« Nul n’entre ici s’il n’est géomètre » était inscrit sur le fronton de l’Académie de Platon. Dans la cathédrale chaque pèlerin est semblable à ce géomètre qui module le rythme de ses pas pour être en phase avec l’édifice, l’harmonie de ses volumes, son architecture.
En marchant dans la cathédrale, on passe du tracé arithmétique au tracé géométrique. Le tracé arithmétique, c’est le pas, l’effort soutenu, la mesure par le mouvement régulier et linéaire des jambes. Le tracé géométrique, c’est la sphère individuelle de l’homme qui déploie ses bras et embrasse l’espace du regard.
Les pierres semblent lui parler à l’oreille, et les colonnes, les arcs, les clés de voûtes, et les espaces qu’ils encadrent lui soufflent des mots et des idées en rapport avec leur emplacement dans l’édifice.
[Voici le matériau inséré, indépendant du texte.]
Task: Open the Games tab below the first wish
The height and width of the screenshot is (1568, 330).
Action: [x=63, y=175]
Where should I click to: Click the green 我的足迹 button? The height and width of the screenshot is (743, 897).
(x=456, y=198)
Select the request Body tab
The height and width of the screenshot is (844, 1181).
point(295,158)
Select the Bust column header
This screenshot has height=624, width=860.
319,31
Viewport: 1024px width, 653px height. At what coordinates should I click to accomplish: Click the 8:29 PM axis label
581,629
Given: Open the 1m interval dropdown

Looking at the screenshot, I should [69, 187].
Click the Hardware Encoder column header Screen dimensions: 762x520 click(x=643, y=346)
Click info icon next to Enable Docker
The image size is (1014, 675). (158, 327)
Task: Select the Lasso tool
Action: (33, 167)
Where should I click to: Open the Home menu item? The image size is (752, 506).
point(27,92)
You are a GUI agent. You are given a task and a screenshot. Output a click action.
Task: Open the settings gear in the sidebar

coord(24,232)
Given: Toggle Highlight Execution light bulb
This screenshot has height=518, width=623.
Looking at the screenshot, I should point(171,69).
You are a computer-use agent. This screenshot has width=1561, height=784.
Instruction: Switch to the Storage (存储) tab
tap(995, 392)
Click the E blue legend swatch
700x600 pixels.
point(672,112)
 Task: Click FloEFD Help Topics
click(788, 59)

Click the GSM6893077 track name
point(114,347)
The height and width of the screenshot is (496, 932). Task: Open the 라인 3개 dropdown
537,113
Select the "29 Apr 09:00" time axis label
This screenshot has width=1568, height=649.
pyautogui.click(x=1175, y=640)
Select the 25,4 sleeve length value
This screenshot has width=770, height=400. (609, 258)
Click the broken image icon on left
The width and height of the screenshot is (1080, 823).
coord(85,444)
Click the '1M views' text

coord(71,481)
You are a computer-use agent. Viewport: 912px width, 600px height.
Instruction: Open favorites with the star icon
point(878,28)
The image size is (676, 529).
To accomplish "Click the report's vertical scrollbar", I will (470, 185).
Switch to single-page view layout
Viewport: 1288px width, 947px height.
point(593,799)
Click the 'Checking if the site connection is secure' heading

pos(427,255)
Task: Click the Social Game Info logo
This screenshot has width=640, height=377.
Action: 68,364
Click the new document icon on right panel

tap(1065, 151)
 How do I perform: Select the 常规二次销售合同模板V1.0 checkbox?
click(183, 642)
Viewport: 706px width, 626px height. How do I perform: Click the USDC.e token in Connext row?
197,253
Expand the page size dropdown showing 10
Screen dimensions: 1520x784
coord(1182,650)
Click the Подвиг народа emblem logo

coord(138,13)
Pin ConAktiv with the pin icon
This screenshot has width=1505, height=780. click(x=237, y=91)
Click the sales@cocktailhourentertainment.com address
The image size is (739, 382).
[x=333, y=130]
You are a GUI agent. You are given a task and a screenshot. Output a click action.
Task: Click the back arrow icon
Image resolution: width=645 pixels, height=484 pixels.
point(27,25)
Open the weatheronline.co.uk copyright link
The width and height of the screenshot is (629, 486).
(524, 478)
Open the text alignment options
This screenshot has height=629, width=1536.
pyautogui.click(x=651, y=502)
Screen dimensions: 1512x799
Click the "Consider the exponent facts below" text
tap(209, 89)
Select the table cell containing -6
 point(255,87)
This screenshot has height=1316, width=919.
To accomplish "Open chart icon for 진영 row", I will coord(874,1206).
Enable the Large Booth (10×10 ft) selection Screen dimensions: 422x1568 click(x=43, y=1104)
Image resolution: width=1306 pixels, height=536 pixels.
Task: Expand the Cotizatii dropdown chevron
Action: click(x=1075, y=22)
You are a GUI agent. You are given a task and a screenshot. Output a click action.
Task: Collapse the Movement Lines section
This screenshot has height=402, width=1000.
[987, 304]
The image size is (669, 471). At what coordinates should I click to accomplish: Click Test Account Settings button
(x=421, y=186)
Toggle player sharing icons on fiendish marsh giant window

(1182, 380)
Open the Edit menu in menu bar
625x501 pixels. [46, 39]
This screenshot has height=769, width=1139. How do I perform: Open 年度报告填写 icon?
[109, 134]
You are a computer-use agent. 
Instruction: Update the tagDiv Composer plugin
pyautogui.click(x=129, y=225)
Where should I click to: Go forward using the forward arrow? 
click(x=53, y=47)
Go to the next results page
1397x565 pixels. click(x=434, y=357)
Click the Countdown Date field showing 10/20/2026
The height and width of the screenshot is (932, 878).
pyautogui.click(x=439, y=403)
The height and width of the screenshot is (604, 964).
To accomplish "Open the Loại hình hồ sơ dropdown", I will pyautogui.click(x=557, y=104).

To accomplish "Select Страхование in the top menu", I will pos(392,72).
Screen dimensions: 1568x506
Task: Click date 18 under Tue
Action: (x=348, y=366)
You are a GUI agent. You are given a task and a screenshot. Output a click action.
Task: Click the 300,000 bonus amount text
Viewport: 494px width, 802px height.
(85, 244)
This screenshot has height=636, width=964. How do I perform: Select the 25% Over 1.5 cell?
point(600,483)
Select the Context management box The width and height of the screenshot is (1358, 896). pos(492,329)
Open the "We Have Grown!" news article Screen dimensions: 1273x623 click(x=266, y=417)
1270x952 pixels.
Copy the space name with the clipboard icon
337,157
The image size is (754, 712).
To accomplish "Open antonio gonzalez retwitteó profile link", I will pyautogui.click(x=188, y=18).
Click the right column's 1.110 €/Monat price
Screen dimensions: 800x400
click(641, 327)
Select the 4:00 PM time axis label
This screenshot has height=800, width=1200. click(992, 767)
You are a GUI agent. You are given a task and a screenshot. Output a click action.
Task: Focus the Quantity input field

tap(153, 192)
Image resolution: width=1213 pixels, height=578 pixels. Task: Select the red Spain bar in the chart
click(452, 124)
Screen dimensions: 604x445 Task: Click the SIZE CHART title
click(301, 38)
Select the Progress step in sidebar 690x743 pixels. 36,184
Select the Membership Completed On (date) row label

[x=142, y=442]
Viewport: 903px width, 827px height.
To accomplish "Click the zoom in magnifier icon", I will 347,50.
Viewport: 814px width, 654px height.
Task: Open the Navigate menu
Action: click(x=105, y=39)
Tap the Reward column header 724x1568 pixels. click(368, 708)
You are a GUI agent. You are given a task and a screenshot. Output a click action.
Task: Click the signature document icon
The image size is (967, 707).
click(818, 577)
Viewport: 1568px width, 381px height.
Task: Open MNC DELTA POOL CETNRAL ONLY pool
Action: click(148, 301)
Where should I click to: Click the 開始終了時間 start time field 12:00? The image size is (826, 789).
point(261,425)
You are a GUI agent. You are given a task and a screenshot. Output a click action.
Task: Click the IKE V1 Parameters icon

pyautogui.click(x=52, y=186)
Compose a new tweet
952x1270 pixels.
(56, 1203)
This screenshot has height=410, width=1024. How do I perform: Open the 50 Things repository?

Au rythme de ses pas, un discours prend forme peu à peu et donne du sens à sa présence dans ce lieu sacré.
Les Nombres et les rapports de proportions, qui régissent les tracés et les plans de l’architecte, mettent en perspective le matériel et le spirituel, et mettent l’homme au cœur de son propre projet : aimer son Frère comme soi-même, aimer Dieu.